_What you will do:_
Everything from the line with "Task: Expand the 08:00 forecast row triangle" to the end of the data should be restated word for word, and nothing before it.

= Beginning of Section =

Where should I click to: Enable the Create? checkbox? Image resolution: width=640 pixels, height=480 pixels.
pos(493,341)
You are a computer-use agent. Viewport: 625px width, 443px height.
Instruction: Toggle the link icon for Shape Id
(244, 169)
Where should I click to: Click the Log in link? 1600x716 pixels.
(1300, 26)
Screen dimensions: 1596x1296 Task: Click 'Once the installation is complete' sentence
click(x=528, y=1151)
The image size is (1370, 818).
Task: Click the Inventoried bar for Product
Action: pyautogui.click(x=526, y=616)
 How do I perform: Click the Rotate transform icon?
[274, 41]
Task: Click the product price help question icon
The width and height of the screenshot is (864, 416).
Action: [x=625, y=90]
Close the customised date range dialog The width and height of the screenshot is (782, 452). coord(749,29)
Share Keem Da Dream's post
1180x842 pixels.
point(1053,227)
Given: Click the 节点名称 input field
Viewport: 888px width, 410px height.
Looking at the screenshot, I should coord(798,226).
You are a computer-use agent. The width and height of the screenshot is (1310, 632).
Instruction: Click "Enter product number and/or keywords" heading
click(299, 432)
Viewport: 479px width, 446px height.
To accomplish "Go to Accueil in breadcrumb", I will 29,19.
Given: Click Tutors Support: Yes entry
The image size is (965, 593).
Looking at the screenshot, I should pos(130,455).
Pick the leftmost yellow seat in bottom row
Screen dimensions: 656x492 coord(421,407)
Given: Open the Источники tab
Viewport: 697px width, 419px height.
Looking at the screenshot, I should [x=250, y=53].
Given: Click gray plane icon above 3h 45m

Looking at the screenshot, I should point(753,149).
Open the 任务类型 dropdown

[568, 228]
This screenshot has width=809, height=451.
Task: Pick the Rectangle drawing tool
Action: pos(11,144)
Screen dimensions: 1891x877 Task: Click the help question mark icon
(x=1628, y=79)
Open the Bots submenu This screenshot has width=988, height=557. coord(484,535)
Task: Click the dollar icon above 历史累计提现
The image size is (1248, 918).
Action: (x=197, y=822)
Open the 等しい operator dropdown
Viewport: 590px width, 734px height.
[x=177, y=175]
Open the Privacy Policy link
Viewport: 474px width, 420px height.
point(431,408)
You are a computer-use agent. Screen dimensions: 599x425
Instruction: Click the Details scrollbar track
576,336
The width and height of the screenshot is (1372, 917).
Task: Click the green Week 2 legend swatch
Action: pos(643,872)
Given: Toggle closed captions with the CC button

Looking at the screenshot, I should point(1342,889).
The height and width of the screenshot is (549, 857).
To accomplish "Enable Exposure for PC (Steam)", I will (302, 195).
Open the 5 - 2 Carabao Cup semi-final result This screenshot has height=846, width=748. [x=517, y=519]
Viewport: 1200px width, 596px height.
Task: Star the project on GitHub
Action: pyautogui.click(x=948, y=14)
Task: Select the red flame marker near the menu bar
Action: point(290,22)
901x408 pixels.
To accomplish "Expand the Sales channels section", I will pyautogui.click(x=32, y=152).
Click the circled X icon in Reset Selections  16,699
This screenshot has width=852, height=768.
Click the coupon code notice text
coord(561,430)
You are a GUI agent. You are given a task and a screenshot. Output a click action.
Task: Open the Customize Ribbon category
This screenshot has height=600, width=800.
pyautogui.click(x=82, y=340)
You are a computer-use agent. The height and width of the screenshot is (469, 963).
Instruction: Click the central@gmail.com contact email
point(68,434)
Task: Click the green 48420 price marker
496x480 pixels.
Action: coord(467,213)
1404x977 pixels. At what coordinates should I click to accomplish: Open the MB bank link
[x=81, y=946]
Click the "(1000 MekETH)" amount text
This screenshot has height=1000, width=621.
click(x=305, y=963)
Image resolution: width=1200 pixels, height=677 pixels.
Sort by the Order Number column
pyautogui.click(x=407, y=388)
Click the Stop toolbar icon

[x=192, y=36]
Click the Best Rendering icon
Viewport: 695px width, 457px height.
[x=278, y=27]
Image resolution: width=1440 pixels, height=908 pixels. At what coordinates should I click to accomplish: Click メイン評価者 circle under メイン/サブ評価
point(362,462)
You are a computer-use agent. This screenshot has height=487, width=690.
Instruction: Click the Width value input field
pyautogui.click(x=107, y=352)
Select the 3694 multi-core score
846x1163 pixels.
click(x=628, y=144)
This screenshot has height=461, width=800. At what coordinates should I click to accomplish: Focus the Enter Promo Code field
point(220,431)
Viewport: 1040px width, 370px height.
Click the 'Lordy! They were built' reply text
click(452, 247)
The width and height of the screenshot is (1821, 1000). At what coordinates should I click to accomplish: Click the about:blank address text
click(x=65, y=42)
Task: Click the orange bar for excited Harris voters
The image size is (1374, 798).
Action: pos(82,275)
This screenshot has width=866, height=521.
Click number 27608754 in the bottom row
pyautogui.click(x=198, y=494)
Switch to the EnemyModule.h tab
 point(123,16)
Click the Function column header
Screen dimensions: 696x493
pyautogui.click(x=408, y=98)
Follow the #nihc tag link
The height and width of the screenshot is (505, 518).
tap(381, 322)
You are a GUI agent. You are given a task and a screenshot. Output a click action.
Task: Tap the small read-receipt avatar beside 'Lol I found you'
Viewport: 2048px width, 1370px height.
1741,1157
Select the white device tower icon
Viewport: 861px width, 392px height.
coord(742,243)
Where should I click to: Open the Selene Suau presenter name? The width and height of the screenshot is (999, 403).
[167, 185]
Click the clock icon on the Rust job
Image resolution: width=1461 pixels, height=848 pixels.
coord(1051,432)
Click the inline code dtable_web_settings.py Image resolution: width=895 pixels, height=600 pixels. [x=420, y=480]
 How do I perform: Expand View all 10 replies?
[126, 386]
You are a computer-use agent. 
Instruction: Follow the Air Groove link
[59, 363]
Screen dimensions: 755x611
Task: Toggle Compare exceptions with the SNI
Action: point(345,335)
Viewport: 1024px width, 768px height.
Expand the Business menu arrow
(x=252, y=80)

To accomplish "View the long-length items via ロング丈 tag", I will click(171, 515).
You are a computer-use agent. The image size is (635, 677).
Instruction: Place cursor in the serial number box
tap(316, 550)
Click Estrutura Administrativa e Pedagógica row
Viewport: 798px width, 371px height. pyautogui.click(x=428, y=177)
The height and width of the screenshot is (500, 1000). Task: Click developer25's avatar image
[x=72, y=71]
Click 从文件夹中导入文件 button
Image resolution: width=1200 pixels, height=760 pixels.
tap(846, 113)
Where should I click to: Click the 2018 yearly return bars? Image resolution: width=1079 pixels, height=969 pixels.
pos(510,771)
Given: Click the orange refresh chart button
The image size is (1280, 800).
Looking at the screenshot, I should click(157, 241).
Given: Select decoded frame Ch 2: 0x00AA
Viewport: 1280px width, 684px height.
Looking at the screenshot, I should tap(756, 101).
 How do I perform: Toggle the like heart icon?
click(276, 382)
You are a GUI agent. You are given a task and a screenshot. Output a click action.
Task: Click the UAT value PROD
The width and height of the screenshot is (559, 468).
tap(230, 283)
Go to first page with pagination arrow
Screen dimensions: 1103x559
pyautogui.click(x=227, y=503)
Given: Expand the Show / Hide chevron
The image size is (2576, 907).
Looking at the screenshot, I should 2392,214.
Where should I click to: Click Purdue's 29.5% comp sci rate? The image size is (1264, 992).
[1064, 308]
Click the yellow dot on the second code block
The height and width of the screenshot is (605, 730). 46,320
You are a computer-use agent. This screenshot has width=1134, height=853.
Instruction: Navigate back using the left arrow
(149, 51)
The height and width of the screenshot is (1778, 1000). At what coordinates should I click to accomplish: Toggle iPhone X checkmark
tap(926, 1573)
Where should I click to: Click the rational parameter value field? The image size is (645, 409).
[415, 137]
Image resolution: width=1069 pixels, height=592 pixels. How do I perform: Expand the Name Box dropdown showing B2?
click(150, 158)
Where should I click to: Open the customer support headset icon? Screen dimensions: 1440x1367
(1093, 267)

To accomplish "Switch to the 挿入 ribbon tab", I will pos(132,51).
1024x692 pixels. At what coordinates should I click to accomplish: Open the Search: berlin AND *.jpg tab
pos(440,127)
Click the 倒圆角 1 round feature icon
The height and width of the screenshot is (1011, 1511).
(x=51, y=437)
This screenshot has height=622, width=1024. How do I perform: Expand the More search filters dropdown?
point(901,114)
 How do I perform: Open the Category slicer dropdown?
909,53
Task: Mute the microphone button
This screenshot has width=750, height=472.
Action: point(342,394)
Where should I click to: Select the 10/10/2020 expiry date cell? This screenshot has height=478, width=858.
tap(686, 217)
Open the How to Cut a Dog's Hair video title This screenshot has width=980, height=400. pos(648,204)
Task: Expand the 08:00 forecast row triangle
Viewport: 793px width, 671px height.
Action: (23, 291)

= End of Section =

_Answer for this exercise:_
Task: Expand the 08:00 forecast row triangle
Viewport: 793px width, 671px height.
Action: (23, 291)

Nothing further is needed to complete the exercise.